§ **Provided text**:

"Absolute Proof" by Peter James | ISCAST – Christianity. Science. In conversation

“Absolute Proof” by Peter James

Book review by Katherine Seaton, July 2022

Absolute Proof
by Peter James
UK: Pan MacMillan, 2019
ISBN: 9781447240952, 704 pages, 1st edition, paperback

If you are expecting that a mathematician reviewing Absolute Proof will be writing about the nature of mathematical truth, then you may be disappointed. This book is written by “that” Peter James, the well-known and award-winning author of mysteries and police procedurals, who has 19 novels featuring DSI Roy Grace, and a similar number of stand-alone books, to his name. James’ interests include religion, science, and the paranormal, as well as criminology and fast cars. In Absolute Proof he puts the ideas he has distilled from sincere personal research undertaken over more than 30 years into the mouths of a diverse assembly of characters encountered by his protagonist, war-hardened investigative journalist Ross Hunter, in a pacy and far-fetched thriller.

§ **Stated problem 1**: For each statement, tell whether it agrees with the book review, answering yes or no and quoting the review's words that decide it. (a) The author's research for the book spanned fewer than ten years. (b) Peter James has written 19 novels featuring DSI Roy Grace. (c) The protagonist, Ross Hunter, is a police detective.
§ **Stated problem 2**: Please revise the part of the book review that opens with the words containing "If you are expecting" and closes with "and far-fetched thriller.", putting "motor racing" in place of "fast cars".

§ **Stored data**:
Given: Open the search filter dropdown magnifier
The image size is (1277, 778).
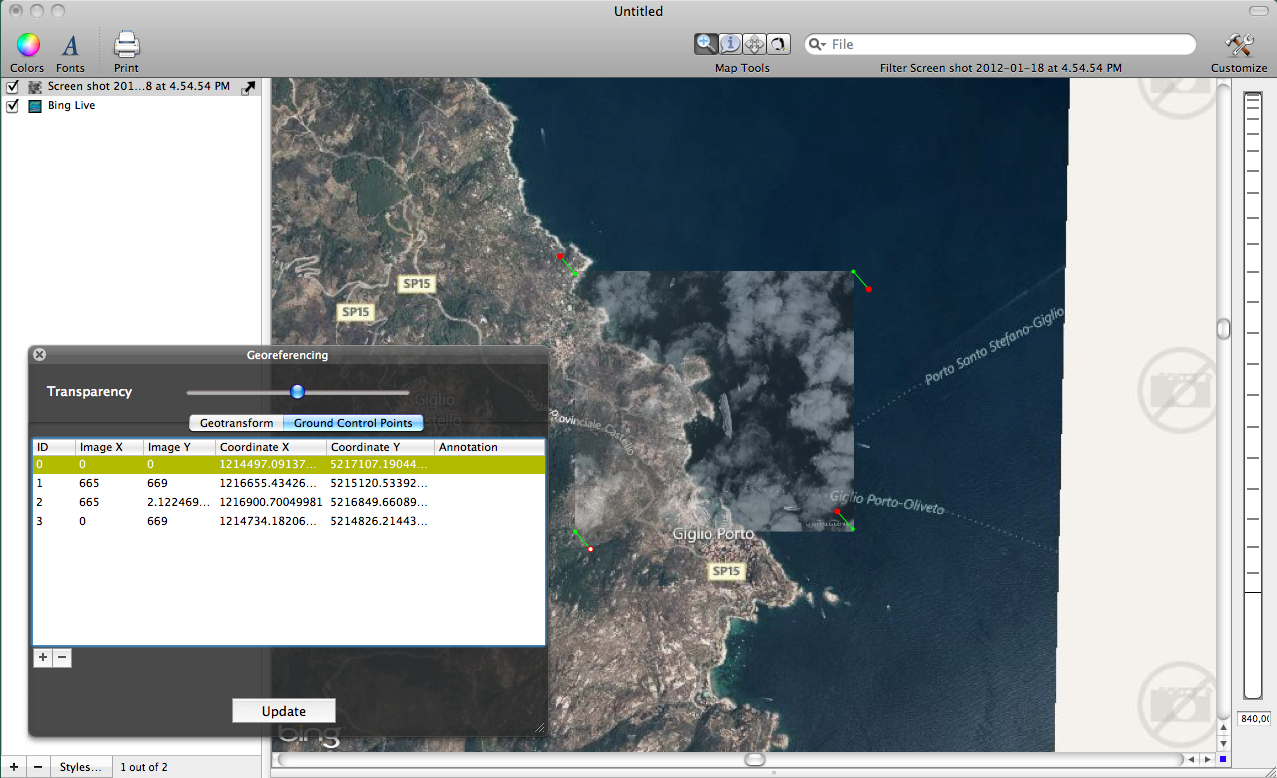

§ **Complete response 1**:
(a) No: "over more than 30 years"
(b) Yes: "who has 19 novels featuring DSI Roy Grace"
(c) No: "war-hardened investigative journalist Ross Hunter"

§ **Complete response 2**:
If you are expecting that a mathematician reviewing Absolute Proof will be writing about the nature of mathematical truth, then you may be disappointed. This book is written by “that” Peter James, the well-known and award-winning author of mysteries and police procedurals, who has 19 novels featuring DSI Roy Grace, and a similar number of stand-alone books, to his name. James’ interests include religion, science, and the paranormal, as well as criminology and motor racing. In Absolute Proof he puts the ideas he has distilled from sincere personal research undertaken over more than 30 years into the mouths of a diverse assembly of characters encountered by his protagonist, war-hardened investigative journalist Ross Hunter, in a pacy and far-fetched thriller.